◆ **Tasks to complete**:
A: In the wedding ceremony text, which state has made marriage equality law?
B: Copy out the passage of the wedding ceremony text that begins with the words containing "Today we come" and ends with "goes the world!".

◆ **Document**:
Please allow yourself to feel deeply the love that is here today with us. If you want to laugh, please laugh out loud, if you feel the need to cry let the tears come, and if you want to applaud please do so with spirit.

Feel free to do what ever you need today to break the old rules of weddings. For we are breaking tradition here today. And we are, together, creating the wedding of Kelly and Sam.

*Processional*

“Love is a radical act. Taking the time to actually love someone, to truly value who they are rather than force them to be someone else, is a radical act. To value acts of love more than things is a radical act. It goes against what we are taught by society.”

Love is a radical act…true and real love shakes us to our very roots and changes our lives and our world in miraculous and incredible ways.

Today we come together to celebrate such a true, real and radical love, as we share in the wedding celebration of Kelly and Sam. A wedding that, in the old, traditional world of just last month could not have happened because it was unlawful.

But now, thanks to Kelly and Sam and thousands of other people– gay, straight, black, white, married, single–who fought for marriage equality in the courts, in the streets, and at the ballot box, gay people can now embrace all the protections, promises and problems that we straight people have always taken for granted. I’m excited to live in a time when marriage equality has become the law in our fine state. And as Washington goes…soon so goes the world!

Kelly and Sam are you ready to get married? (YES!)

Please join hands as Jenney reads her poem that your love inspired.

*Jenney reads*

Please join both hands and face each other:

Kelly, do you promise Sam to be her wife and partner in all senses of the word? To be loving, kind, dependable, supportive, fun, understanding and unconditionally accepting of who she really is?

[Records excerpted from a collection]
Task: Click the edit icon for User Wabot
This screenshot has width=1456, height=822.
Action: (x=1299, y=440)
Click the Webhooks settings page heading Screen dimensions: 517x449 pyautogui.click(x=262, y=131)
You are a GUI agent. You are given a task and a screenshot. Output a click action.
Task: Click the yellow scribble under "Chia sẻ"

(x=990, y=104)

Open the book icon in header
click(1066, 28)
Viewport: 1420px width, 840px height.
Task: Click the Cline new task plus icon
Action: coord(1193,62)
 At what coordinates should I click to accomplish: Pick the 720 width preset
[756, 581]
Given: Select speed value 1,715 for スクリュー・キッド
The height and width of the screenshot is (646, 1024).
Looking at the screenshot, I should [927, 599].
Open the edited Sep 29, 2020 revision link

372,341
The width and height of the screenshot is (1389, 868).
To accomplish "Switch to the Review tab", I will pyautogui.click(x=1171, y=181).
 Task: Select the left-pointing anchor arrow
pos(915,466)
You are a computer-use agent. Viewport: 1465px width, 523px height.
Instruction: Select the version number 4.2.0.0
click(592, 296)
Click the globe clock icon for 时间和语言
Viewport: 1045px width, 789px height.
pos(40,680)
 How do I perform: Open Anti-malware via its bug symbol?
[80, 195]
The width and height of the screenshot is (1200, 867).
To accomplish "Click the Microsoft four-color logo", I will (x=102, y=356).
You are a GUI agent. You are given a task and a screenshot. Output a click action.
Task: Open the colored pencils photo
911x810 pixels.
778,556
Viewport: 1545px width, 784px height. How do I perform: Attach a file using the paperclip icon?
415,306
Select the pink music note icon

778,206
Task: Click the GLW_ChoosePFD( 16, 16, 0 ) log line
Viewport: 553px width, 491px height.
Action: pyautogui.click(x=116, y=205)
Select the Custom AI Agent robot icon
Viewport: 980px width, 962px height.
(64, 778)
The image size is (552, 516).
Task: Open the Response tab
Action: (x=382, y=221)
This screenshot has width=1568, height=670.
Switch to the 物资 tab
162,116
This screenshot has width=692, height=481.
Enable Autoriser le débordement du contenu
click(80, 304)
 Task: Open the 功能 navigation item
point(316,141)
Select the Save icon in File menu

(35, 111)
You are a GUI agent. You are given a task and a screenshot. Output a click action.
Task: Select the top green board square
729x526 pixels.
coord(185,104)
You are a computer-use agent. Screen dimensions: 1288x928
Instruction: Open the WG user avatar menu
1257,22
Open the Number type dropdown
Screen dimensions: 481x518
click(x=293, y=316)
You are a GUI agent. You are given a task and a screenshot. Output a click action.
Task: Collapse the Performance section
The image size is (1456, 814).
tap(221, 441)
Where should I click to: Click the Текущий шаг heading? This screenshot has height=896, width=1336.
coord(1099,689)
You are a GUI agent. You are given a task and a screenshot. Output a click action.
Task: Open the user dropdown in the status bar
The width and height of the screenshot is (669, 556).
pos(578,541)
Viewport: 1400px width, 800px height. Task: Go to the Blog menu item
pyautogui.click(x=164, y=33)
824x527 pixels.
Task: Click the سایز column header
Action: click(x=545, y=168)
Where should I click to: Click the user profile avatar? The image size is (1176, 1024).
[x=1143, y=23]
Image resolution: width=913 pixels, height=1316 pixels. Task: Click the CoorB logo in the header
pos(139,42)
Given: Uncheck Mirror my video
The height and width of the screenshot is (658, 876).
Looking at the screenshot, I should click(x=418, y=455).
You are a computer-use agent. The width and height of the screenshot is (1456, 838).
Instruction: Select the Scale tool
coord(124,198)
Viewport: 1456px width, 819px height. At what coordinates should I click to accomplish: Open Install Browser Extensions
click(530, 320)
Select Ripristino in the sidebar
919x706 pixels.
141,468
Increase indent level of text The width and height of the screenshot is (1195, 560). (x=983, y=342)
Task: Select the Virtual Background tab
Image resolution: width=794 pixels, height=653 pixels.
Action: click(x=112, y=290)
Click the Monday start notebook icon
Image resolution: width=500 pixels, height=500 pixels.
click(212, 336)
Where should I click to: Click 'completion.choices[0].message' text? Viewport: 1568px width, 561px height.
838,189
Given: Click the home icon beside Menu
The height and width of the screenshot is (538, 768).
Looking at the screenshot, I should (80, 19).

◆ **Solutions in order**:
A: Washington.

B:
Today we come together to celebrate such a true, real and radical love, as we share in the wedding celebration of Kelly and Sam. A wedding that, in the old, traditional world of just last month could not have happened because it was unlawful.

But now, thanks to Kelly and Sam and thousands of other people– gay, straight, black, white, married, single–who fought for marriage equality in the courts, in the streets, and at the ballot box, gay people can now embrace all the protections, promises and problems that we straight people have always taken for granted. I’m excited to live in a time when marriage equality has become the law in our fine state. And as Washington goes…soon so goes the world!